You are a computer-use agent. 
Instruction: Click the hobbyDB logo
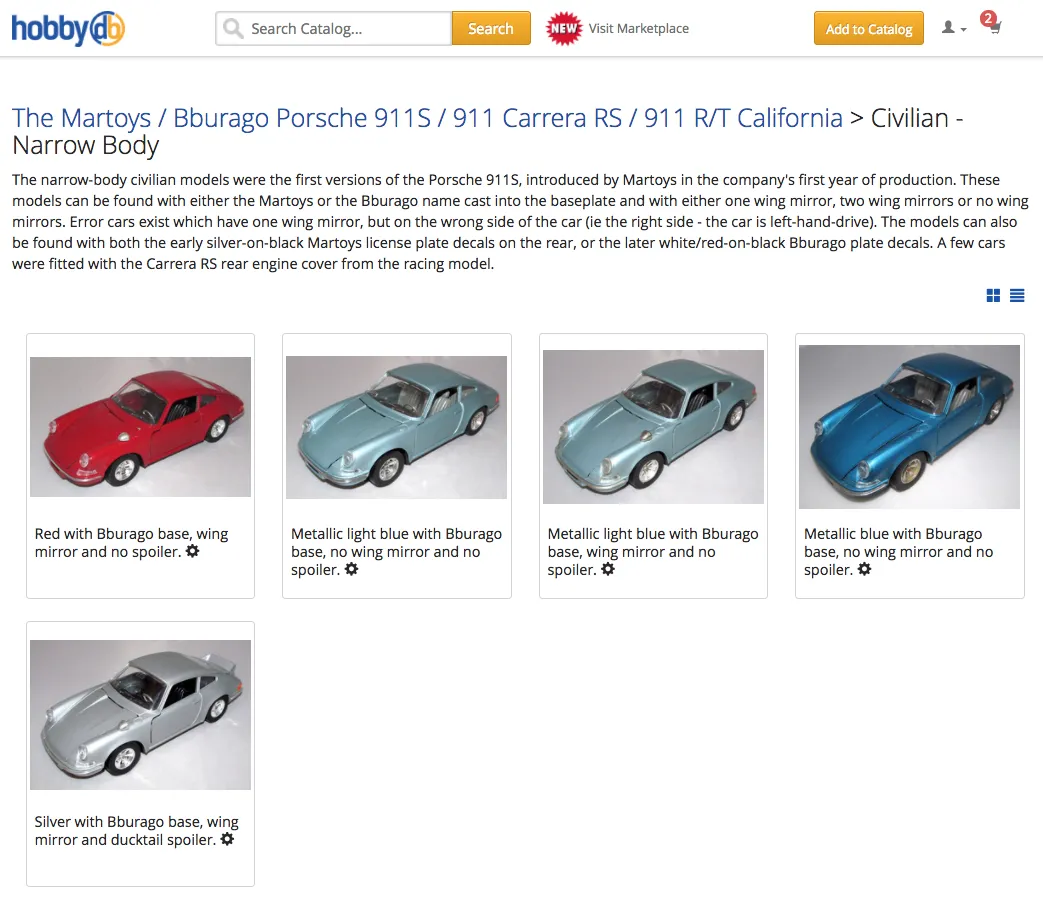coord(68,29)
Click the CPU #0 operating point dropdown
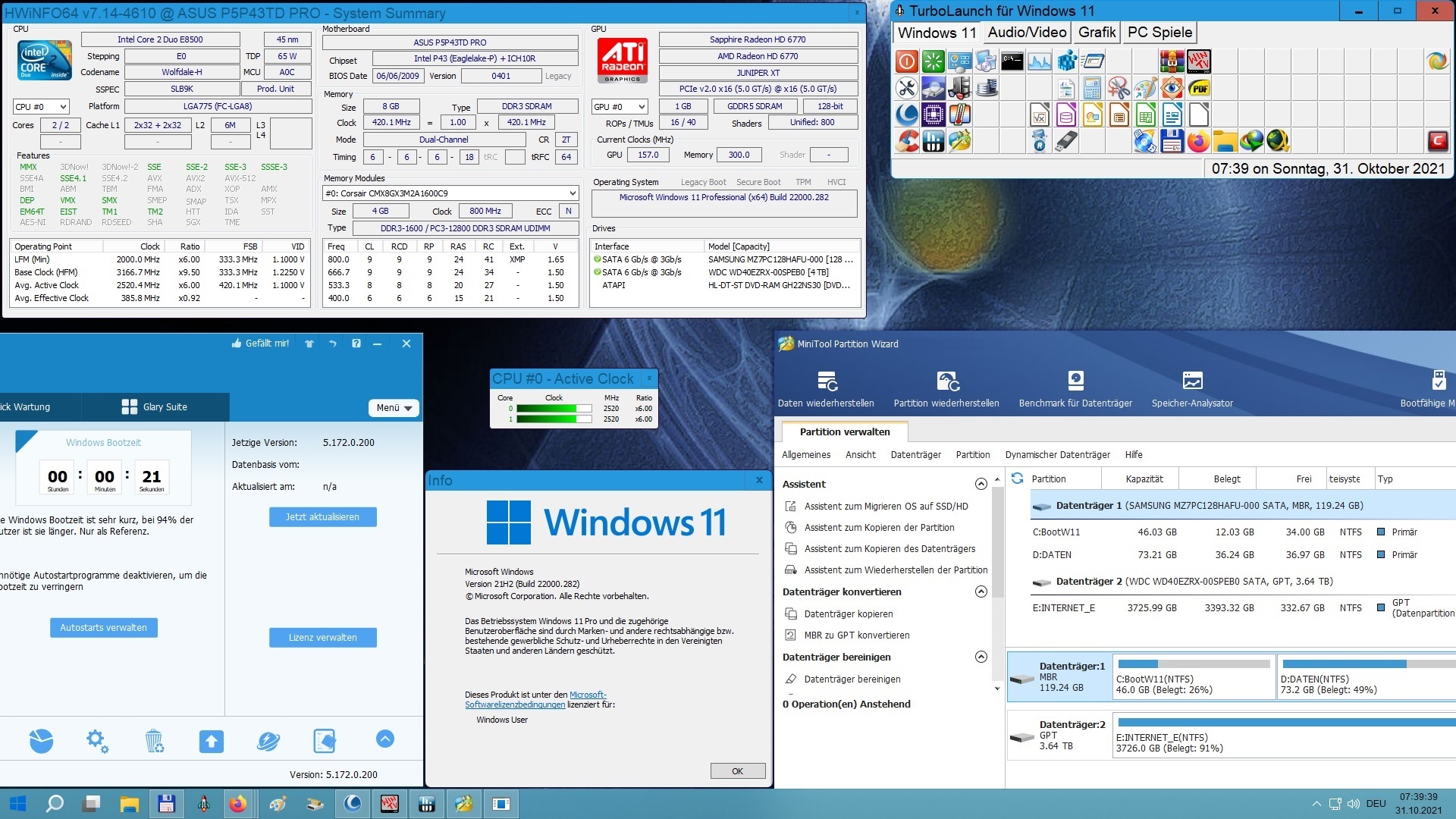1456x819 pixels. pos(41,108)
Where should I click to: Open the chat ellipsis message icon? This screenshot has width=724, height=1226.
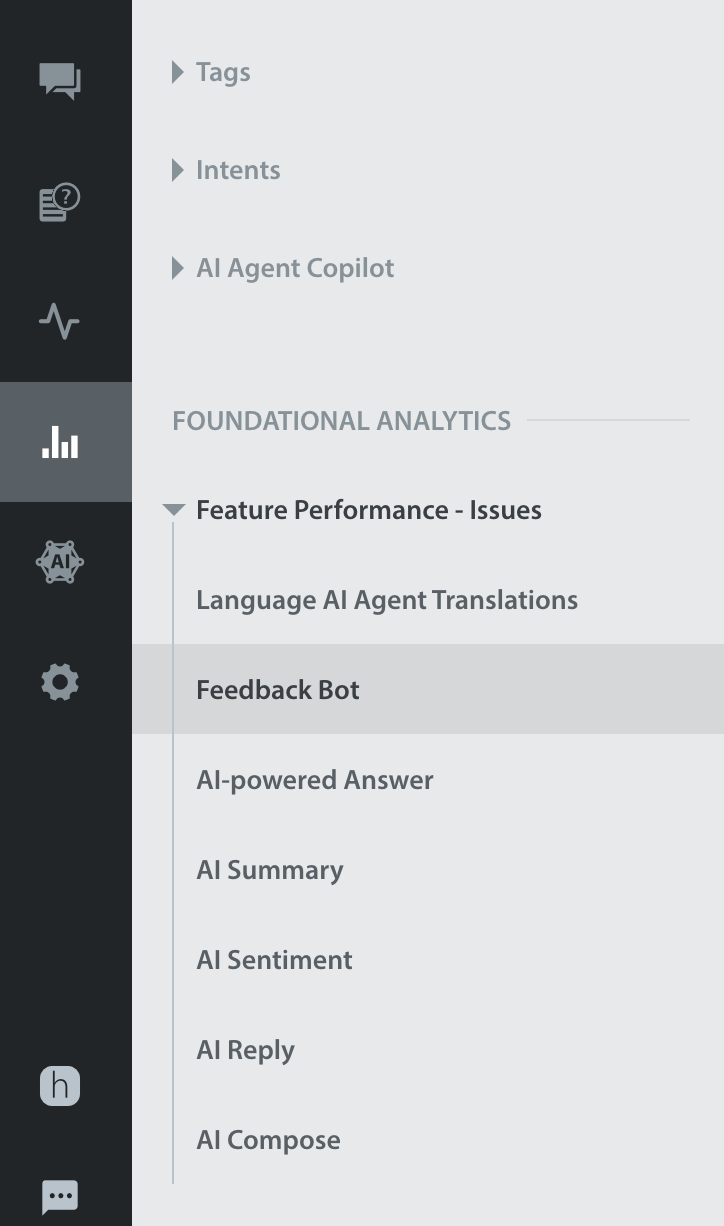60,1197
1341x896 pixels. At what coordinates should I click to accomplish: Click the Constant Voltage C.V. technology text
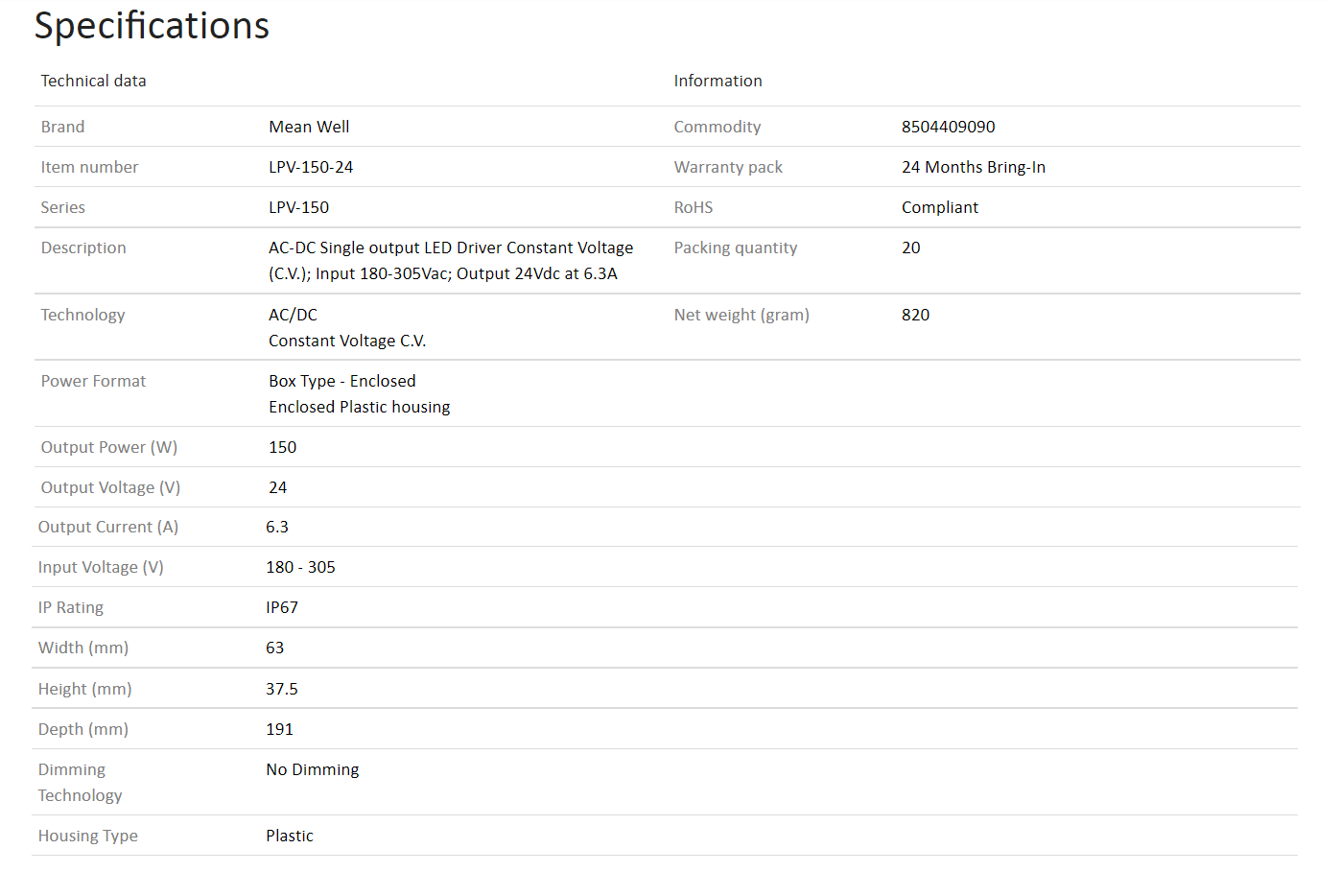[346, 341]
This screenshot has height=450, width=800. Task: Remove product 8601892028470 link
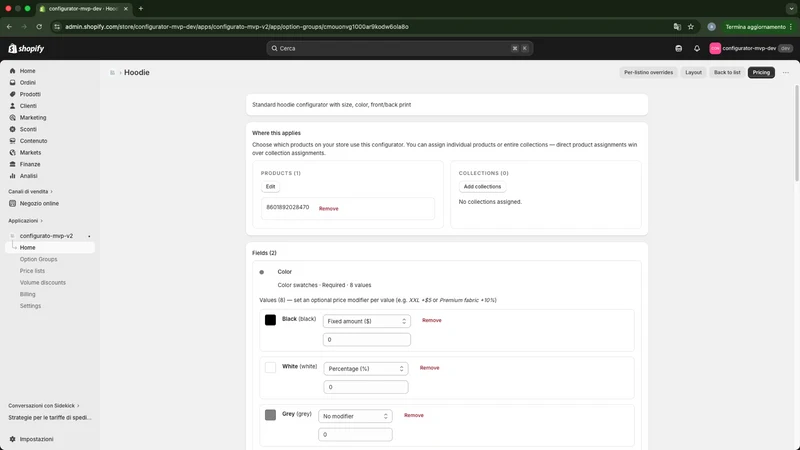click(329, 209)
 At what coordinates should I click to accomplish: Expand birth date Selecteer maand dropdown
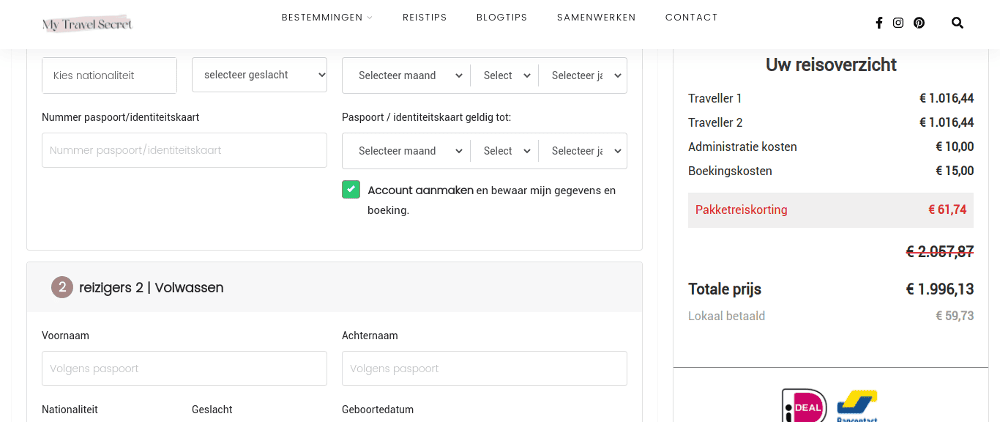click(x=406, y=75)
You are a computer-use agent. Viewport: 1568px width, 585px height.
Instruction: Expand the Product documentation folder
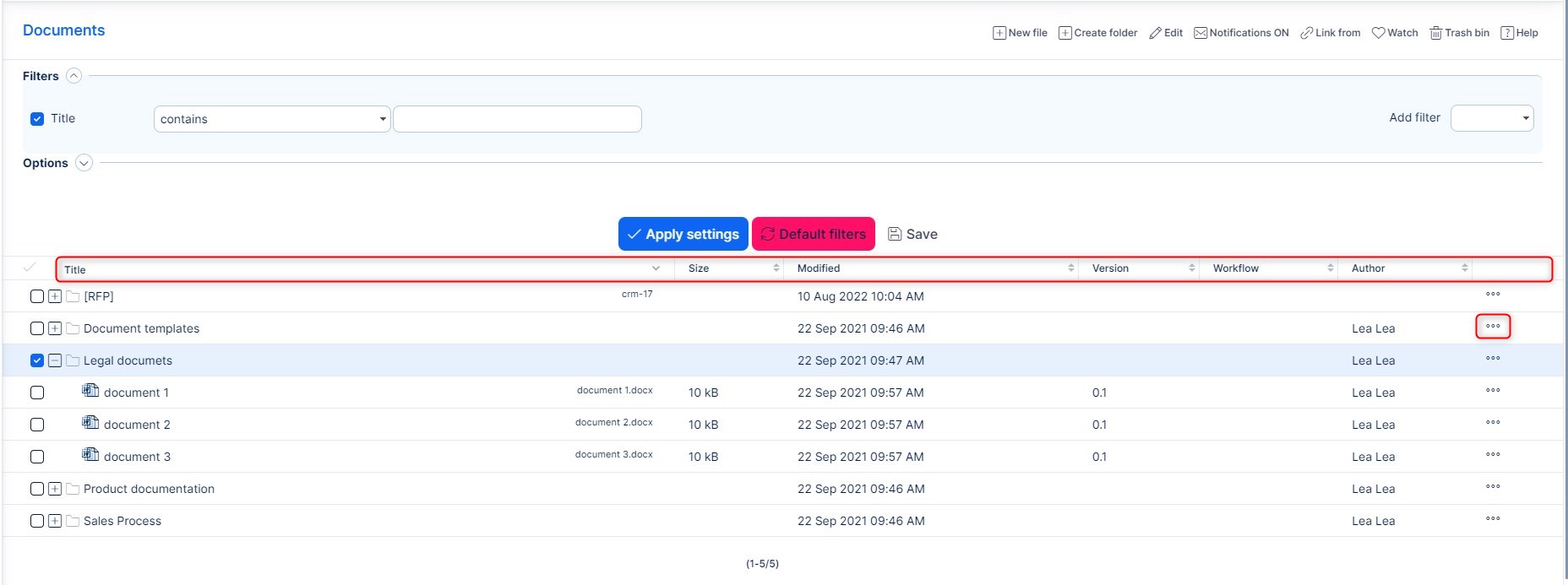pos(55,489)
──────────
WHAT YOU SHOULD DO – Your answer must be an exact copy of the lines from the one with "Instruction: Expand the" through the final line of the data, both included, without any pictures.

SOLUTION TO THIS EXERCISE –
Instruction: Expand the Product documentation folder
pos(55,489)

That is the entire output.